With just two months until the festival opens in Austin, Texas, we bring you the first of a number of articles on music recommendations, divided into categories for your convenience and perusal. Multi-venue festivals can be overwhelming and SXSW is the mother of them all so let us help you decide who to check out. We begin with some recommendations of artists from Scotland.
Dead Pony
“We want to make music that is powerful and angry.”
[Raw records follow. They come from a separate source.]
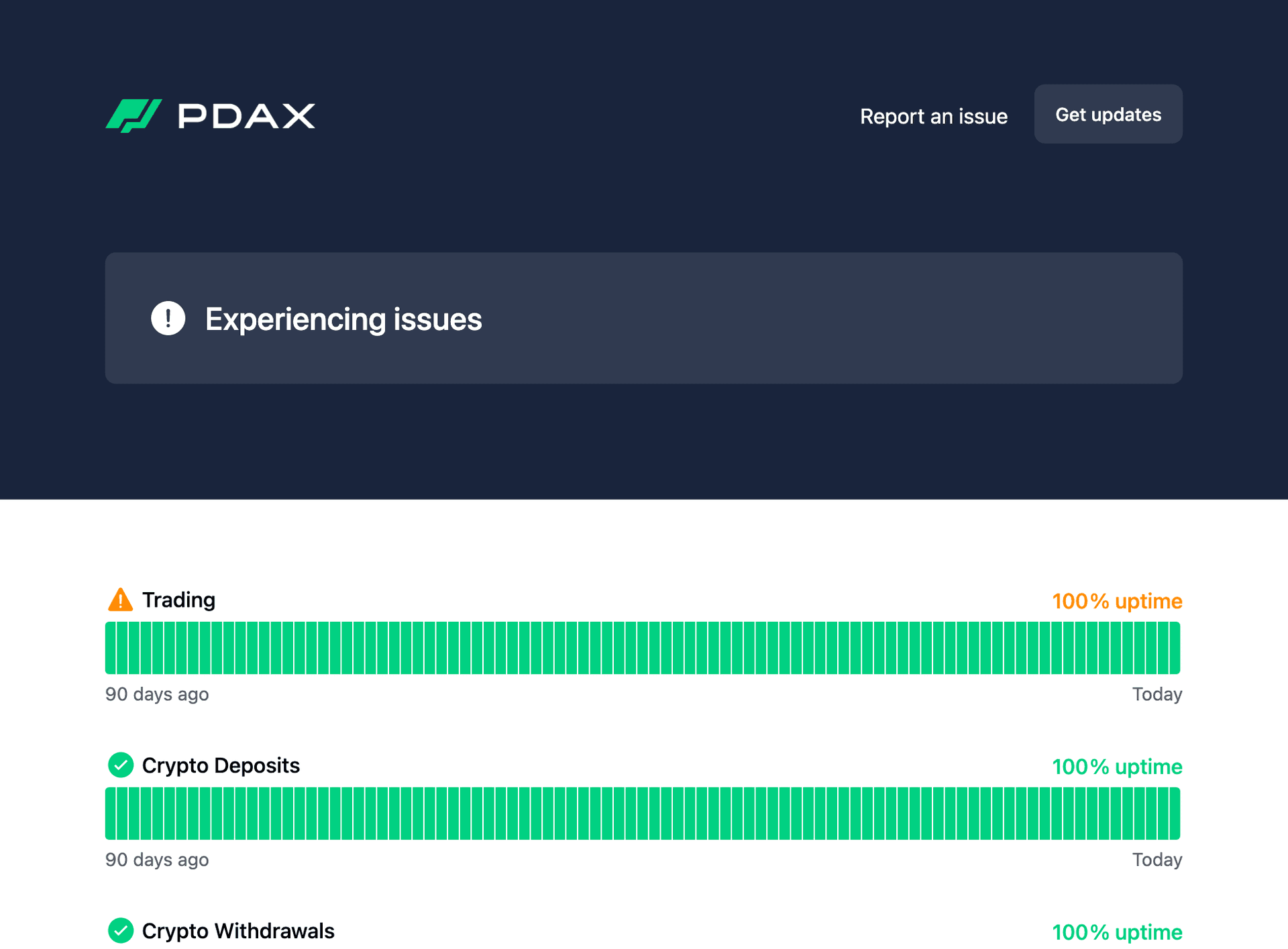Click the Crypto Deposits component label
Image resolution: width=1288 pixels, height=949 pixels.
221,765
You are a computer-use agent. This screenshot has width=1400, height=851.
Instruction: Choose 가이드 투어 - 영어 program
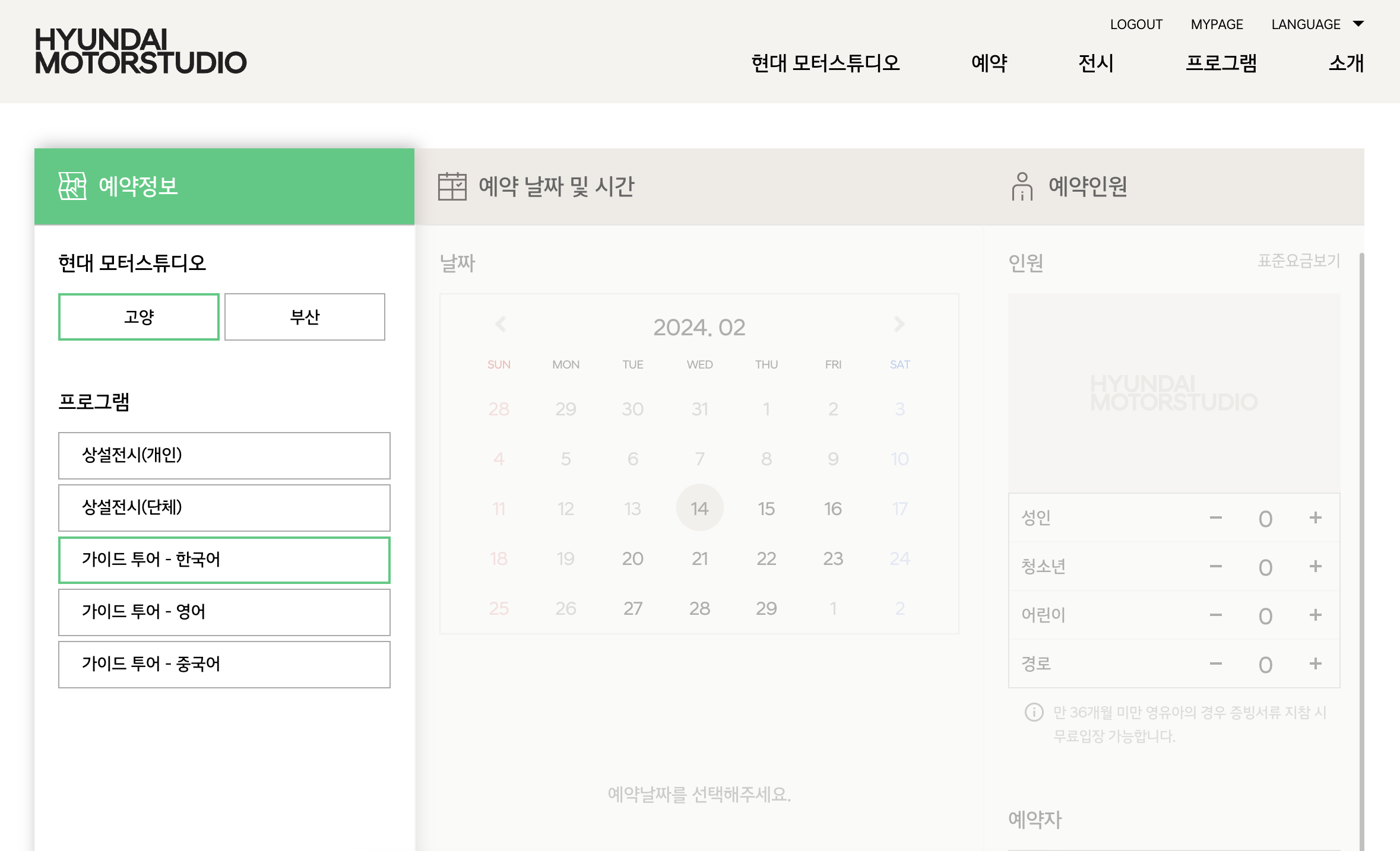click(224, 612)
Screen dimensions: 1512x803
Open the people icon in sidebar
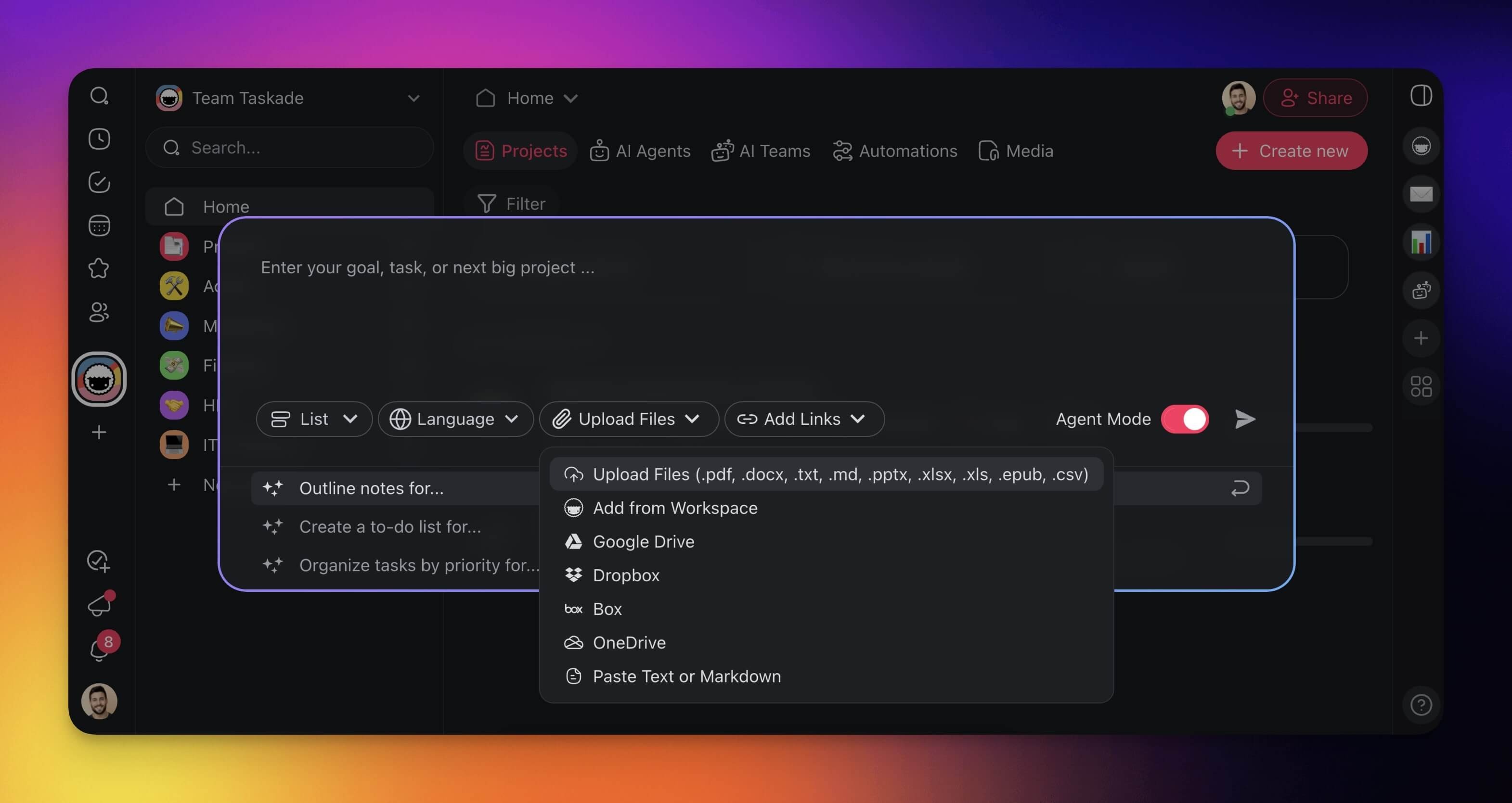point(99,312)
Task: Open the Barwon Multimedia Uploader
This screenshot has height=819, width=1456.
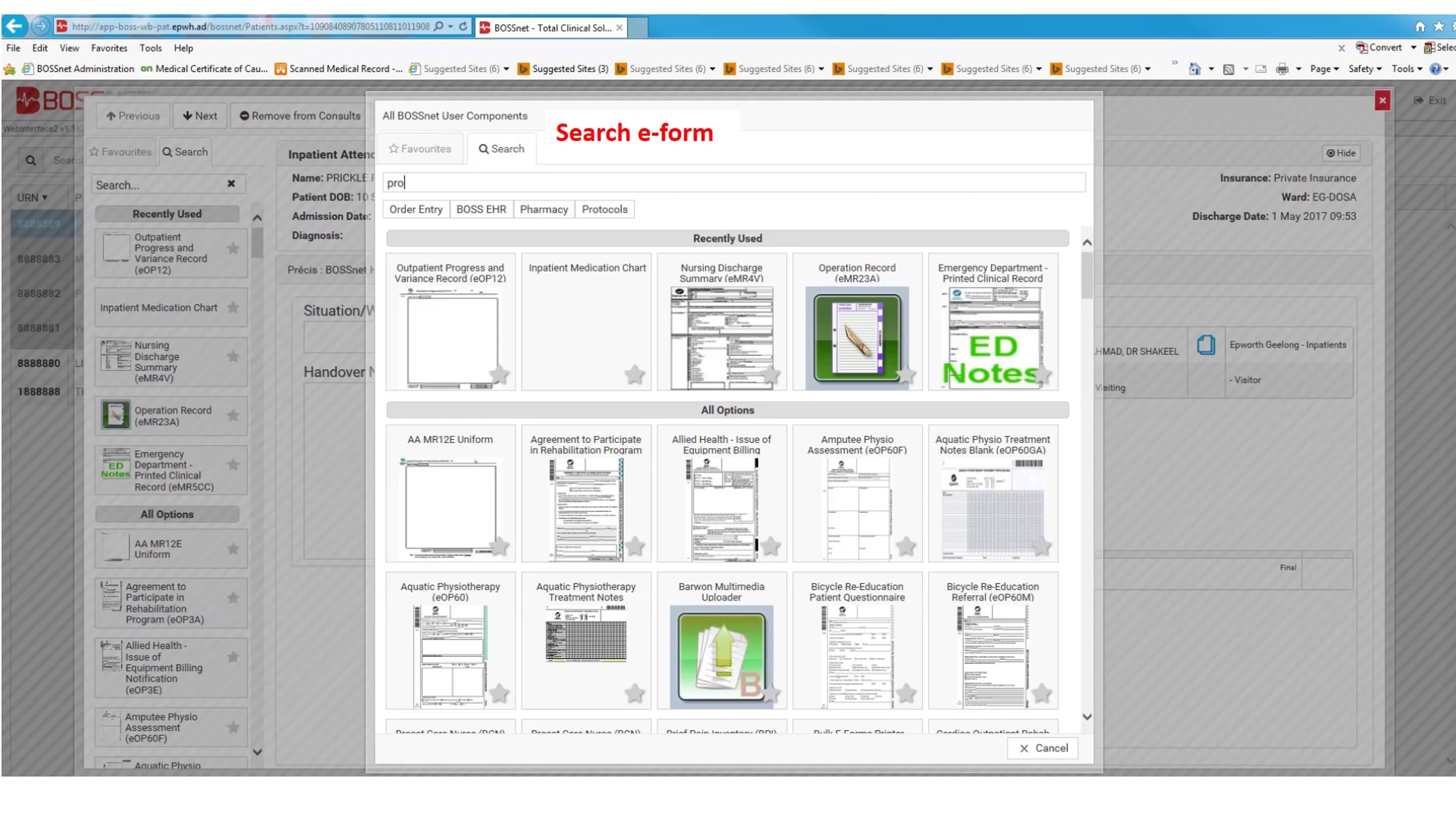Action: [721, 656]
The Glasgow quartet achieve this and more with their twist on rock. It’s both bouncing and edgy, full of energy, and a strong vocal in lead singer Anna Shields. Their debut 6-track EP War Boys was released in September 2022 via LAB records. But it’s live when this band particularly shine. Dead Pony had a hectic schedule in 2022 seeing them play festivals in the UK and Europe as well as support slots for Twin Atlantic and Mother, Mother as well as their own headline gig at King Tut’s in Glasgow. They will bring the party to Austin, bring your dancing shoes.
Elephant Sessions
Scotland has a strong tradition of taking traditional music and injecting it with contemporary sounds and influences. Elephant Sessions are from the Highlands of Scotland and comprise Euan Smillie (fiddle), Alasdair Taylor (mandolin), Seth Tinsley (bass, synth) and Greg Barry (drums, samples). The instruments listed are a clue to the music of this talented band. They infuse their trad with electronica and funk producing wild music which you will simply lose yourself in, and dance like no-one is watching.
Hamish Hawk
Edinburgh’s Hamish Hawk has a way with words which is delightful, enthralling, and thoroughly entertaining. His talent to set his lyrics within the most glorious music makes him stand out as an artist from the post punk crowd. His new album Angel Numbers is set for release at the beginning of February while his breakthrough album Heavy Elevators saw him make the BBC Radio 6 Music playlist with a number of his singles. Working with Idlewild‘s Rod Jones has given Hamish Hawk a renewed creativity and the imagination of his writing is simply extraordinary. Anyone who releases a single called ‘The Mauritian Badminton Doubles Champion, 1973‘ is worth checking out.
Redolent
And now for something completely different. Edinburgh’s Redolent are difficult to describe, not a criticism, just an honest observation of their unique set-up. Fronted by brothers Danny and Robin Herbert, alongside drummer Andrew Turnbull, bassist Robbie White, and Alice Hancock on live samplers, the 5-piece band write songs that are modern Scottish snapshots of times in their lives. It will be interesting to see their stage set-up in Austin as their preferred configuration is within a cube created by scaffolding, where the band can thus play in the round. With synths, drums, electronica, and a stage setup which includes their lyrics, the sound is born out of the club-scene. The lyrics are brutally honest, talking of personal challenges, of peer pressure, and the response to surviving in the world we currently live in. But all the while with beats which are enticing and entertaining. Redolent have been included in the NME 100 list of essential emerging artists for 2023.
Vlure
This is the perfect time to see Vlure who are beginning to gather a lot of momentum in the UK. Thrilling, confrontational, memorising – the 5-piece from Glasgow create a club-night vibe with their techno mix of electronica, guitars, and drums, plus the charismatic performance of frontman Hamish Hutcheson. Their debut EP Euphoria was released early in 2022 on So Young Records and it’s pulsating and intense. Their current live set includes a cover of Faithless‘s ‘God Is A DJ‘ with the added poignancy of the recent loss of Maxi Jazz. No matter what the time of day, Vlure are guaranteed to bring the club.